Because I work a lot with Abuse and Trauma Survivors, many couples who come to see me have that in one or both of their backgrounds. Childhood abuse can create long-term trauma and attachment issues, even personality disorders. And people are oftentimes attracted to others whose ability to attach and interactional style are complementary.
For example, it is quite common for adults from alcoholic families to become attracted to other adult children of alcoholics, even if neither of them is an alcoholic. They are attracted not just because they have similar backgrounds, but also because their communication style and ability to be intimate is probably similar. They both are used to living with people who had secrets and who were likely to be passive aggressive in their communication styles. They may be used to care taking, and to boundaries that were breached, especially when a parent was abusing substances. They may also have been traumatized by physical and/or sexual abuse. When two people are drawn to each other, they don’t have to know all the details of their respective backgrounds to feel a kinship. By the time they come into therapy they know each other’s vulnerabilities and how to push each other’s buttons, but they may not be equally prepared to change the interactional pattern they have established between them.
A while back, I worked with a couple* who had both experienced abuse in their childhoods. They had been together for 9 years, married 4 of them. He was the one who called and wanted couples therapy, claiming that their relationship was unhealthy. He said he was angry a lot because she was cold and he didn't feel taken care of or loved by her. He thought that her abusive background had damaged her sexuality and her ability to love. And that made him scared to bring children into the mix - something she was pushing for.
When I met with them the first time, she seemed emotionless and impervious to his complaints, but willing to go along with his wishes to be in therapy. But as the weeks went by, it became evident that she was the one doing all the work to change, while he used a debater’s skill and keen intellect to keep her on the defensive. She wasn’t nurturing and attentive enough. She wasn’t social enough. She wasn’t professionally ambitious, but she also worked too much. What I recognized was that she was actually a pleaser, but also passive aggressive.

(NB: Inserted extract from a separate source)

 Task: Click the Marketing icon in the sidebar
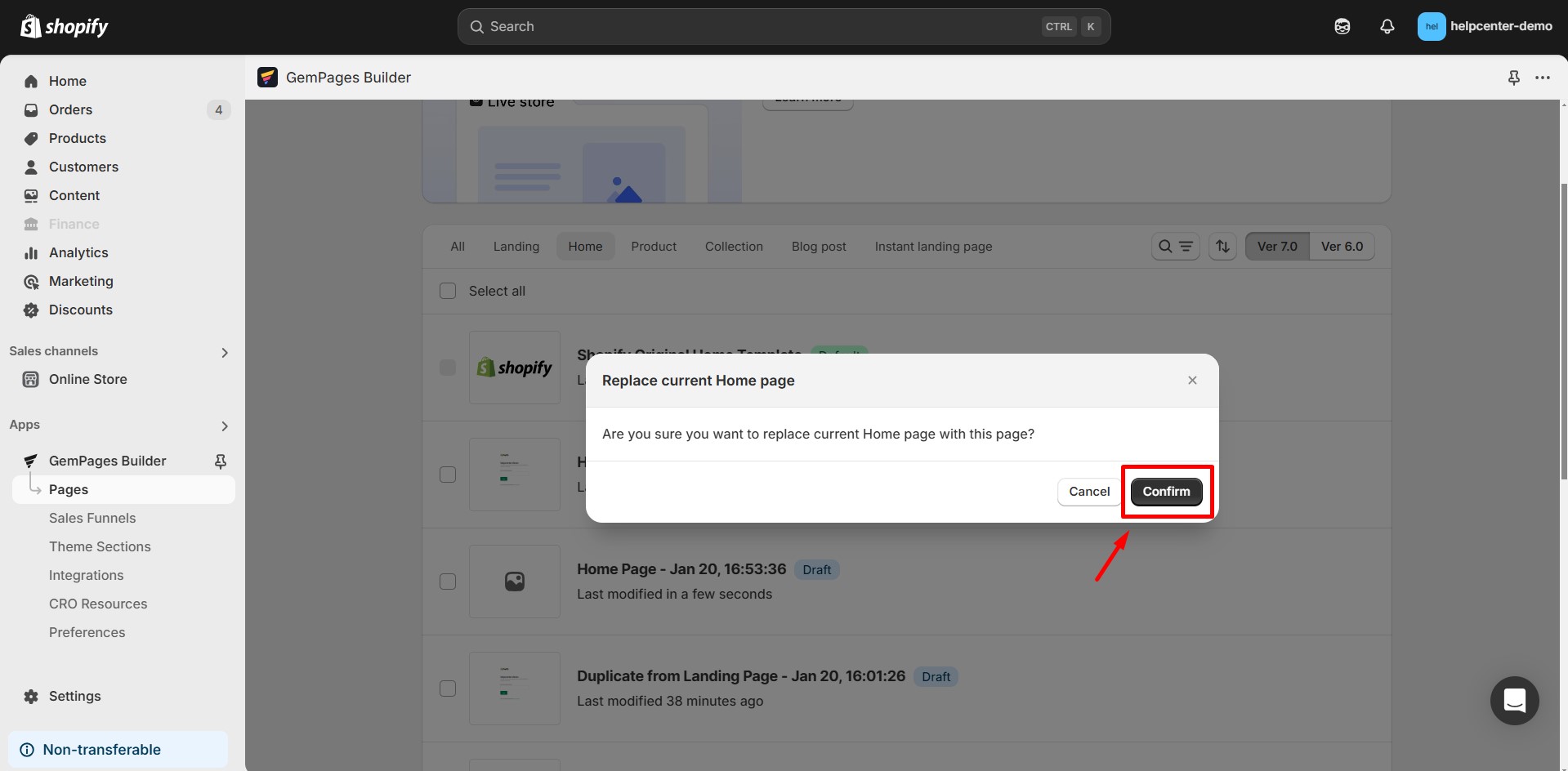pyautogui.click(x=30, y=281)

That combination of traits is not uncommon. The pleaser is usually stuffing their own feelings, so their resentment builds and manifests in other ways. While he could be insightful, he didn't seem to notice all the attempts she made. More importantly, he didn’t seem to believe that he needed to change as well. When I tried to bring that up, he seemed wounded and implied that we were ganging up on him.
I asked each of them to come in for an individual session. I sometimes do this with couples when I feel that one or both are withholding in the room. He encouraged her to come in first. Now, alone with me, she proceeded to point out everything that I had been noticing. Additionally, she was aware that she was jumping through hoops, but it didn’t seem to matter. She talked about his insecurities and dark moods and how he took everything out on her. Clearly frustrated, she said, “I’m still very physically attracted to him, and we do have an active sex life, but how can I be warm and tender when I am constantly being put down?”

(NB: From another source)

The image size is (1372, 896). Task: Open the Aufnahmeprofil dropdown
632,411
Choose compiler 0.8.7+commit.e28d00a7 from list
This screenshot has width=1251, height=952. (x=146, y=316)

I asked if she could imagine standing up for herself in the relationship. Could she help him understand that she wasn’t responsible for making him feel better about himself? The look of recognition on her face seemed to confirm that she could. When the session was over, she grabbed my hand and thanked me.
I later mused about how common it was for one partner to come in seeking change, identifying the other as the problem, only to discover how much more complicated the situation was and how both parties were responsible for the friction between them.
A few days later I received an anxious call from her. She said an opportunity had presented itself, and in the gentlest manner possible, she pointed out how he sometimes took his frustrations out on her rather than on the people or situations they should be directed at. “He went ballistic and walked out. You know, he doesn’t want to hear that anything is wrong with him.” I suggested that she give him some time to think about what she said. He wasn’t used to being confronted, it may have been difficult to take in.
There was a long silence and then she stated emphatically, "No I am going to apologize and try harder. He needs to feel more loved by me.” “But isn't that what you have been doing all along? How is it going to be any different this time?” Her reply, “Well, we’ve managed to remain together this long, so I guess I know how to make it work.”
Clients make their own choices – rightly so. And only they know what they are ready to do. These clients were both intelligent and insightful. But change is hard. And sometimes things do get worse before they get better. So it may seem easier to fall back into what is familiar, whether or not it is truly satisfying.
Roni Weisberg-Ross LMFT
* Certain identifying information has been changed to protect confidentiality.